Nelson George is a novelist, cultural critic, and filmmaker. After receiving his degree from St. John's University in 1982, George first worked for New York's Amsterdam News, later becoming an editor at Billboard and a columnist for the Village Voice. Many of his books -- both fiction and non-fiction -- have focused on black popular culture. George is the author of Hip Hop America and The Death of Rhythm and Blues, both studies of black urban music, as well as the novels Night Work and Urban Romance. George co-wrote the films Strictly Business (1991) and CB4 (1993); he also directed To Be a Black Man, a short based on a piece he wrote for the Voice that starred Samuel L. Jackson.
Question: What is Queen Latifah’s legacy
Nelson George: You know aside from Will Smith, and actually in some ways even superior to Will in certain ways . . . Will Smith is a huge movie star, maybe one of the biggest in the world. Queen Latifah is kind of like this huge cultural figure who is big in movies, but she can sell cosmetics. She’s had talk shows. She kind of represents more than Will does. Most people say Will is like a vacuum in which you read in what you will, you know? He doesn’t give you a lot of personal details. It’s really this package. Latifah seems to represent to women a sense of empowerment and strength that’s beyond her just . . . her actual cultural products. And so getting her to do this film was humongous. It’s the reason the film exists, quite honestly – or certainly exists on the scale . . . I don’t know. I probably would have got it made somewhere. But would HBO have, you know, promoted it the way they did? They did a fantastic job. We played Sundance and the whole shebang. And I think it’s because of her, because she represents a certain strength and a certain kind of integrity that somehow, even though she does stupid comedies, it doesn’t stop people from feeling that way about her.
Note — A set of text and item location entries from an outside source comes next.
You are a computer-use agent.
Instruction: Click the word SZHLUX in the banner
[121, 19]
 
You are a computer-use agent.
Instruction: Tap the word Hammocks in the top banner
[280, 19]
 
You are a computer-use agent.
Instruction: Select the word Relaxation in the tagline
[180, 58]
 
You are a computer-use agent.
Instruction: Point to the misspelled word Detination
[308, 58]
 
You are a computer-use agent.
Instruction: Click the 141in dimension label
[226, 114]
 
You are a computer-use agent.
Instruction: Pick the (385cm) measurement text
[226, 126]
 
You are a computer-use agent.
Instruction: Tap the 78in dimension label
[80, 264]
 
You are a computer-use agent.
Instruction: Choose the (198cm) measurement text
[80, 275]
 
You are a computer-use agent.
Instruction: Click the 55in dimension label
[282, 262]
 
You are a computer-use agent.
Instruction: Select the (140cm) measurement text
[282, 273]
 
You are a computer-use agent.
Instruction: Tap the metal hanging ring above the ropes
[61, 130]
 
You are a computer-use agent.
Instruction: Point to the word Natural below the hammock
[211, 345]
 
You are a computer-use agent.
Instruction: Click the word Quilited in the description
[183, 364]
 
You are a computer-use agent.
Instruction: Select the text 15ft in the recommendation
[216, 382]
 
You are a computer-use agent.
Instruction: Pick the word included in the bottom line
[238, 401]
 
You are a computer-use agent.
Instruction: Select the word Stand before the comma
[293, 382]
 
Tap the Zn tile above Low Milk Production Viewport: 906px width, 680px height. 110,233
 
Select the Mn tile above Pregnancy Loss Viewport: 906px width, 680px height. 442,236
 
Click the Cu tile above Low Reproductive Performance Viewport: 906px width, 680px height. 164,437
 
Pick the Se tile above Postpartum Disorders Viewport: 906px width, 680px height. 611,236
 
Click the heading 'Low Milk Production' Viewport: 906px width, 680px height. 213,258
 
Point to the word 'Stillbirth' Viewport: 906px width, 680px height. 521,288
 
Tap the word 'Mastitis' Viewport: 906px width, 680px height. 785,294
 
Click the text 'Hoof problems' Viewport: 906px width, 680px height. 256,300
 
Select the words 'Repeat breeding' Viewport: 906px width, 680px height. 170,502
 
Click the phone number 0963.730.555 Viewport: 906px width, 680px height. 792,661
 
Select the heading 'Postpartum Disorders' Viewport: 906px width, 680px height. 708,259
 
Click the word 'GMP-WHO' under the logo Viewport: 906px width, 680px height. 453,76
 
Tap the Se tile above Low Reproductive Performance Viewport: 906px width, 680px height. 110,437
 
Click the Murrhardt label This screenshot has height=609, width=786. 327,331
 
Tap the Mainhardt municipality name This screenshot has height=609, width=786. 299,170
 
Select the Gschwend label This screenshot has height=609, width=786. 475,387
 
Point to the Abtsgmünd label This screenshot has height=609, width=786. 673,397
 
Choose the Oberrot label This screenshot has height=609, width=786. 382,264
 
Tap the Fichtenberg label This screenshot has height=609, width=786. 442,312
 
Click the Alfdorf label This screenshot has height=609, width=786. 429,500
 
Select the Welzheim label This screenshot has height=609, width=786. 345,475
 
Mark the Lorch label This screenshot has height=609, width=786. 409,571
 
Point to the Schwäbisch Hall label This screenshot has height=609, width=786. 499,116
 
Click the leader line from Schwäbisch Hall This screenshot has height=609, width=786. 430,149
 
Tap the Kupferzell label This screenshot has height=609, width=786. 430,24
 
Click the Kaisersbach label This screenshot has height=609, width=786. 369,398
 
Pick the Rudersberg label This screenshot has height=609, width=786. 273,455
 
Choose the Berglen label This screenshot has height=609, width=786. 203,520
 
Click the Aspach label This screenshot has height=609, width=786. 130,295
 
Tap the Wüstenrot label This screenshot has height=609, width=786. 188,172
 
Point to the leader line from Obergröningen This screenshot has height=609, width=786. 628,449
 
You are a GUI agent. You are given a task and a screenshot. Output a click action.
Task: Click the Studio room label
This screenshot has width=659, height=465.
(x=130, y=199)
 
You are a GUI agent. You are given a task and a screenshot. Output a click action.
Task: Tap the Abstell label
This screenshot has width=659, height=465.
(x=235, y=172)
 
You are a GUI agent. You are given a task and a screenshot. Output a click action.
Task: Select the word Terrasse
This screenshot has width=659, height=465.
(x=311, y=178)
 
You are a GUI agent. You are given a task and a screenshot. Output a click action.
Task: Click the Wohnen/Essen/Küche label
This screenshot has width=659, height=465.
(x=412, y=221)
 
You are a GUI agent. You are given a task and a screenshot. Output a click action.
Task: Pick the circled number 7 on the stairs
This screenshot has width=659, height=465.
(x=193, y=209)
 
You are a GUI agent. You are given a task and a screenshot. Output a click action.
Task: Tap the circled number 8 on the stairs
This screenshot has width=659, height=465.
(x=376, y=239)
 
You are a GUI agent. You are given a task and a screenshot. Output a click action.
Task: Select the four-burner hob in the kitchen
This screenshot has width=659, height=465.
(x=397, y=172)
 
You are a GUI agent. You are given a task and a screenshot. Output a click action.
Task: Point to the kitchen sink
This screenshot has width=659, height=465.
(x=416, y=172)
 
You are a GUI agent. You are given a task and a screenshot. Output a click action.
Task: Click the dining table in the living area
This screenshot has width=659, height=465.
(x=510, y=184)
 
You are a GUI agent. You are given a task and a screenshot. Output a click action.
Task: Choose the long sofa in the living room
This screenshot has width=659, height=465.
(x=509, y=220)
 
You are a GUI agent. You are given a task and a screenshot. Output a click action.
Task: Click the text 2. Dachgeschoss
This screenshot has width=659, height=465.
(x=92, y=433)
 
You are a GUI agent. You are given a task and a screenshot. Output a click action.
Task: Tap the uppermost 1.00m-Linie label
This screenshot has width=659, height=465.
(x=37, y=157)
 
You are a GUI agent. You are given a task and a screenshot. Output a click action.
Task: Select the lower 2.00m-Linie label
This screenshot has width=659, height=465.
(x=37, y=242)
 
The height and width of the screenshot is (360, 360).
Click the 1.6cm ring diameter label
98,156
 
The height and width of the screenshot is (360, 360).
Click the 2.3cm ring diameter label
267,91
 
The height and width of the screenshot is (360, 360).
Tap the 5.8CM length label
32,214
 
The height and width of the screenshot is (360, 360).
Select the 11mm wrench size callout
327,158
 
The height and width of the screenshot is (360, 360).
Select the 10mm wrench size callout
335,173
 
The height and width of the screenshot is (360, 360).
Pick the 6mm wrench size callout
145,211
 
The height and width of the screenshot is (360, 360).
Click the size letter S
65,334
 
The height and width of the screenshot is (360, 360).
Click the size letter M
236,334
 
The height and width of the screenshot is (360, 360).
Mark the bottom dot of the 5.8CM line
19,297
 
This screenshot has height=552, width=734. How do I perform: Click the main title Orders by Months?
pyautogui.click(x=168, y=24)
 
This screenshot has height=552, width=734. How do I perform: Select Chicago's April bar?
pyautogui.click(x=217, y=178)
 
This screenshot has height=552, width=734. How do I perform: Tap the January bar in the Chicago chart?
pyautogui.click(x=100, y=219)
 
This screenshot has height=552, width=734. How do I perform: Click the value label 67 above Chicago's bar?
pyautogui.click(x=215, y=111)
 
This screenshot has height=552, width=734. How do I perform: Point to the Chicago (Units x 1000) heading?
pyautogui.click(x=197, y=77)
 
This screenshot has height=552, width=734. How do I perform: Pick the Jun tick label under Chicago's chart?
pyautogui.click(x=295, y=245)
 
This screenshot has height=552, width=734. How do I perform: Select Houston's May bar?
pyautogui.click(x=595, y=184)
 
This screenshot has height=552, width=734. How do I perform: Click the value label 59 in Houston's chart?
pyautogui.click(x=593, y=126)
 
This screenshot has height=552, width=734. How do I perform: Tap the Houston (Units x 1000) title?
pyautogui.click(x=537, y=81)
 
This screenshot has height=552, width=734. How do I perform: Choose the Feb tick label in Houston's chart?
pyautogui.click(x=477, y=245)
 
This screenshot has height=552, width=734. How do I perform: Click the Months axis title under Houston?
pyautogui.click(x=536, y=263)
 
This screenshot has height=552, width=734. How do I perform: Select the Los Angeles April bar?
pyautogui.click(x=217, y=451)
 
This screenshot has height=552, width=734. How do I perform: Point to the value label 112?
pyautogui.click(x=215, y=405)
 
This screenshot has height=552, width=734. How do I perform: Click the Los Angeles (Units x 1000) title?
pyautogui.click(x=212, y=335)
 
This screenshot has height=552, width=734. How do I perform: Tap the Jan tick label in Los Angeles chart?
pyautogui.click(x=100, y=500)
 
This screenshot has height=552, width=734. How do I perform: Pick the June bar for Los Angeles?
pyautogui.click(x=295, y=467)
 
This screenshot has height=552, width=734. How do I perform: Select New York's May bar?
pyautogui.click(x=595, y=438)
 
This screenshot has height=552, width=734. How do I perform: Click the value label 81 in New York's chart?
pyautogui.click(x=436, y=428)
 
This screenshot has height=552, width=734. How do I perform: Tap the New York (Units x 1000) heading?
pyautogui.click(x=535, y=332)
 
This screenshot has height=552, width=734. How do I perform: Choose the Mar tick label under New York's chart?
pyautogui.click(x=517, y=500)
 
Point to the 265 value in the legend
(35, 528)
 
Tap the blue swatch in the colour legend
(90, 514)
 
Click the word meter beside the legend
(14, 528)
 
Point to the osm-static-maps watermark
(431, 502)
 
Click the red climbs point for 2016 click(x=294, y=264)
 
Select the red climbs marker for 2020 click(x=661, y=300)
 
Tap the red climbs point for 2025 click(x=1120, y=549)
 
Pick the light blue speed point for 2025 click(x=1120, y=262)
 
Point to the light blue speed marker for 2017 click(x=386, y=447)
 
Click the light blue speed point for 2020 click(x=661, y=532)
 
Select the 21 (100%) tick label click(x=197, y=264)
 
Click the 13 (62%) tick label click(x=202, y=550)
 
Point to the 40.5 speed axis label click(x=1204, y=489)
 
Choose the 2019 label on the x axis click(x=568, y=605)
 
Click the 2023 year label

She’s a remarkable figure, and that she’s loved by kids. She’s really respected and loved by women and adults. She’s respected by men. It’s really a unique place she’s carved out for herself, and she’s a lovely person. _________ cliché, but she’s incredibly easy to work with. She’s a lot of fun. She likes to tell lots and lots of jokes. Given her druthers, she would just do comedies all the time probably. She’s got a really strong spirit, and it radiates right through the screen. So I mean she was a dream to work with, and she was very clear about why she did my film and what it was about. And not to make . . . This is not gonna be Bringing Down the House. This is definitely another space. And while we’re in this space, artistically this is what we’re doing. __________ say cut, I can go and fuck around and mess around, but this is where I am. And I think that was one thing I loved about her. She didn’t try and impose any other aesthetics onto it – Hollywood aesthetics or anything like that. She bought into this material, and she was committed to a certain kind of reality for the material.